Significance Tests for the Presence of Rate Differences
To determine whether observed branch length differences were the result of a significant departure from rate constancy (i.e., a molecular clock), two models were compared. In the simpler (null) model, a molecular clock was applied such that the rates of molecular evolution for each of the branches were constrained to be equal. In the more complex (alternative) model, each branch was allowed its own unique rate of molecular evolution. These two models were contrasted across the entire Bayesian consensus tree, as well as across several partitions pruned from this tree: filmy ferns plus their resolved sister group, filmy ferns, Hymenophyllum, and Trichomanes. For each comparison, likelihoods were calculated using the program Baseml (part of the PAML 3.14b package; Yang, 1997) with the appropriate models of sequence evolution (GTR+; either with or without a molecular clock constraint). The resulting likelihoods were compared using the likelihood ratio test statistic (Felsenstein, 1981).
In addition to these tests for the presence of molecular clocks, several tests were performed to determine whether significant differences in rate were present between (as opposed to within) partitions. For these analyses, the pruned tree comprising filmy ferns plus their resolved sister group was utilized and comparisons were again made between simple (null) and more complex (alternative) models. Three comparisons were made: (1) a two-rate model in which Hymenophyllum and Trichomanes had the same rate but the resolved filmy fern sister group had a different rate versus a three-rate model in which all three included partitions (Hymenophyllum, Trichomanes, and the resolved filmy fern sister group) had different rates; (2) a two-rate model in which the filmy fern sister group and Hymenophyllum had the same rate but Trichomanes had a different rate versus the three-rate model described above; and (3) a two-rate model in which the filmy fern sister group and Trichomanes had the same rate but Hymenophyllum had a different rate versus the three-rate model described above. Again, likelihoods were determined using the program Baseml (part of the PAML 3.14b package; Yang 1997) with the appropriate models (GTR+; branch rates as described above), and compared using the likelihood-ratio test statistic (Felsenstein, 1981).

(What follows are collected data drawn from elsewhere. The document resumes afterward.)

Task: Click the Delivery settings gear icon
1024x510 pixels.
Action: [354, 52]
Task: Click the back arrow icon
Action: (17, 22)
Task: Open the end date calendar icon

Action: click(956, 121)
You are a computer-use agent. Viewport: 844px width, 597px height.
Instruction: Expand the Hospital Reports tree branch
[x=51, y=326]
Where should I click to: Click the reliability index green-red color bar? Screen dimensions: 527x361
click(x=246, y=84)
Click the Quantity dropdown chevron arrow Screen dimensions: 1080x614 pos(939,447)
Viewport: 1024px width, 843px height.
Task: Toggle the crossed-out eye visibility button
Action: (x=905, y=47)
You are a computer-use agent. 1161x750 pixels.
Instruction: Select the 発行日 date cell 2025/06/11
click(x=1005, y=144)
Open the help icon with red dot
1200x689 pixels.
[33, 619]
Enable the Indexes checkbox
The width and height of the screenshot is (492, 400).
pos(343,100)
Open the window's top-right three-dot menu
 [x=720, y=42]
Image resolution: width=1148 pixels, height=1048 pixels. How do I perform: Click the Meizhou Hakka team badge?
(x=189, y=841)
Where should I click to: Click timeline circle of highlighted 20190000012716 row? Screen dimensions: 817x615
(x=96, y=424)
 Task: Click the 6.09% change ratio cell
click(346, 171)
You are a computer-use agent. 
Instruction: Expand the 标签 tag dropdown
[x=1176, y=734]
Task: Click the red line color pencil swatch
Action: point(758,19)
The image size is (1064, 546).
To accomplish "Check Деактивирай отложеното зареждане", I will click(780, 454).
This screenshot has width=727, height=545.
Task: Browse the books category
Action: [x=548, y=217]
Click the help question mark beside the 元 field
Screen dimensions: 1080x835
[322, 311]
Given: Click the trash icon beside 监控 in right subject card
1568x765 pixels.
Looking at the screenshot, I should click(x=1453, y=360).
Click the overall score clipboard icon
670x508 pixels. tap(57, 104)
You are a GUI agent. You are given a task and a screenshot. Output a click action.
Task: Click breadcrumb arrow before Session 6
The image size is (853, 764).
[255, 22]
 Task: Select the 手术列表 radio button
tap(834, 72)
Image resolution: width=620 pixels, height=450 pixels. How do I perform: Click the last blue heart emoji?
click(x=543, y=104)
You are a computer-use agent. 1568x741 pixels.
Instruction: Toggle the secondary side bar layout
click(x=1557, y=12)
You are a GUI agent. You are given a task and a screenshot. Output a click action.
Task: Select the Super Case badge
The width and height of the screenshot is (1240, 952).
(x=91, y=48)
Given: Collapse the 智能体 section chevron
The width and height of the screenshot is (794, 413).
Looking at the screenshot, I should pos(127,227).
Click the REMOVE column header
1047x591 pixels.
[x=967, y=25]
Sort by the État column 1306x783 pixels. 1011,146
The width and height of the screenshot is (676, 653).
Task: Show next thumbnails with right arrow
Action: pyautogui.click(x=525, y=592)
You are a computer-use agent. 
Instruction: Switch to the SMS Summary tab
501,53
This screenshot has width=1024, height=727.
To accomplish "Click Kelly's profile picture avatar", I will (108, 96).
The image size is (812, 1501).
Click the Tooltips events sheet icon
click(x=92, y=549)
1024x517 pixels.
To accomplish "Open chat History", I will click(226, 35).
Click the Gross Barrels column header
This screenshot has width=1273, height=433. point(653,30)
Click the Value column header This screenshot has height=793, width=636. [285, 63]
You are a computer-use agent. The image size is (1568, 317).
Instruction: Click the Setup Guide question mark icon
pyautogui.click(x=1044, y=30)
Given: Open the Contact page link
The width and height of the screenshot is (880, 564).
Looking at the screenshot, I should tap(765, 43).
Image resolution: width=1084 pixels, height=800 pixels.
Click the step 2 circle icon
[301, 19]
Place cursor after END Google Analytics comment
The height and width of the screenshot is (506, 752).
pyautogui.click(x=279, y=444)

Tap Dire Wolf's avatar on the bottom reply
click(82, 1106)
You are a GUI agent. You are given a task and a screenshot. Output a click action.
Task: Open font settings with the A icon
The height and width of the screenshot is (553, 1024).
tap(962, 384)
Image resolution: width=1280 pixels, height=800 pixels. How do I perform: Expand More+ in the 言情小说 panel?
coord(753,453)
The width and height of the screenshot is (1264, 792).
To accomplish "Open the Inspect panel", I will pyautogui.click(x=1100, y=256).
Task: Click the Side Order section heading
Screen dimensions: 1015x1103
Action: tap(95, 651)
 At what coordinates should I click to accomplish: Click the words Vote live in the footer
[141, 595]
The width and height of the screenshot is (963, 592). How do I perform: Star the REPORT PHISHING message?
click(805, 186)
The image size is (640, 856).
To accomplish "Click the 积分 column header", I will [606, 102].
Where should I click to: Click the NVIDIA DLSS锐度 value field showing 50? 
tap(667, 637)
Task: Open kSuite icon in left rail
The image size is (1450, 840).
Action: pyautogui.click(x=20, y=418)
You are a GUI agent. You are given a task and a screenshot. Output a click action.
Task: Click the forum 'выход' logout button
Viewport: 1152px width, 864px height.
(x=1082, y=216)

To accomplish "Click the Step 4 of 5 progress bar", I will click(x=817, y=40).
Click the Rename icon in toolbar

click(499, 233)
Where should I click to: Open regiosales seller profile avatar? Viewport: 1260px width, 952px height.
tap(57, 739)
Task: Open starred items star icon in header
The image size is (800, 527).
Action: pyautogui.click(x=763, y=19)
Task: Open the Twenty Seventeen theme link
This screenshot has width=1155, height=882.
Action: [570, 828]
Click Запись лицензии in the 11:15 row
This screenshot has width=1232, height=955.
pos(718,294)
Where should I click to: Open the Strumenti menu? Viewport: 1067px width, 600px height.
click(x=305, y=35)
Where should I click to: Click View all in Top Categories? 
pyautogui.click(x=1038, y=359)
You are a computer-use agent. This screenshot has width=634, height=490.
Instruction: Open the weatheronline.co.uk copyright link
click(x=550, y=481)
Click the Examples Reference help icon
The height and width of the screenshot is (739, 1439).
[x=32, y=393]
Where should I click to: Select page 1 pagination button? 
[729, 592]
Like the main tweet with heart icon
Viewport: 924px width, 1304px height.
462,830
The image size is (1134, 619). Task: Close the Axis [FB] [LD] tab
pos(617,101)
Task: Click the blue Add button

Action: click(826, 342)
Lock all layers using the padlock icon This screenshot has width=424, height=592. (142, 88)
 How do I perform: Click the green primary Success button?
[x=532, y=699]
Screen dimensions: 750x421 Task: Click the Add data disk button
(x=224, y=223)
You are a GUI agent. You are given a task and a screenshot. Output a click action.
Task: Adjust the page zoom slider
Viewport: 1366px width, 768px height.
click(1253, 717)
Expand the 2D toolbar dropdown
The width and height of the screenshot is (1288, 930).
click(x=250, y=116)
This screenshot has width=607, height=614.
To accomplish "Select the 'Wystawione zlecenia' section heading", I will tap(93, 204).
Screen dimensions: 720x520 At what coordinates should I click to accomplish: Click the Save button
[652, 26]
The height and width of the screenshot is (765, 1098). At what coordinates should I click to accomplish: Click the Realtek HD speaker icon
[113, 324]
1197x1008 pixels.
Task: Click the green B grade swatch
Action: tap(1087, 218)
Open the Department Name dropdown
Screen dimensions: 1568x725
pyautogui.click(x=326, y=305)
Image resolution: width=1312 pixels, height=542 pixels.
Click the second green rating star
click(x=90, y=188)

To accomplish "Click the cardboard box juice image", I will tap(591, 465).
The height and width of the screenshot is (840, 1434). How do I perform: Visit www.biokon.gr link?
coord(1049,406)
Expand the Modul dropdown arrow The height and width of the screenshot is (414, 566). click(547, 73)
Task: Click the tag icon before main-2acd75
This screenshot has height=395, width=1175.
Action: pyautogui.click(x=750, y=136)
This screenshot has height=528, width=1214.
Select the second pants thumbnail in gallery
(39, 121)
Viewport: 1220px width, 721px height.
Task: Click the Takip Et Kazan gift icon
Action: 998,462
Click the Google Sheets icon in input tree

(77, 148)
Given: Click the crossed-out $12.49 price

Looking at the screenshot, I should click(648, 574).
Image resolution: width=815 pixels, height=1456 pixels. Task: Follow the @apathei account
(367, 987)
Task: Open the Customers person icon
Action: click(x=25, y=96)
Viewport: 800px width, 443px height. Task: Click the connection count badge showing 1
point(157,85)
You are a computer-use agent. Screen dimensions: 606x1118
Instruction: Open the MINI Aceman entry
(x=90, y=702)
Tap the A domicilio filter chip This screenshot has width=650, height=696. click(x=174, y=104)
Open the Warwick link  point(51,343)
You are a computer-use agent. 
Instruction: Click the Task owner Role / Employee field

To further characterize rate differences, pairwise relative rate comparisons were conducted. All included filmy fern species, as well as all species in the resolved sister lineage to filmy ferns, were evaluated relative to one another. For each pairwise comparison (3916 total), a three-taxon tree was constructed (outgroup = Osmunda cinnamomea) and two models were compared—one with (null) and one without (alternative) the constraint of equal rates between the two ingroup species. The likelihoods corresponding to each of these models were compared using the likelihood ratio test statistic (Felsenstein, 1981). All 3916 pairwise comparisons were made in an automated fashion using the program HyPhy 0.99 beta (Kosakovsky Pond et al., 2005), with the GTR+ +I model of sequence evolution and globally estimated parameters; no correction for multiple comparisons was incorporated.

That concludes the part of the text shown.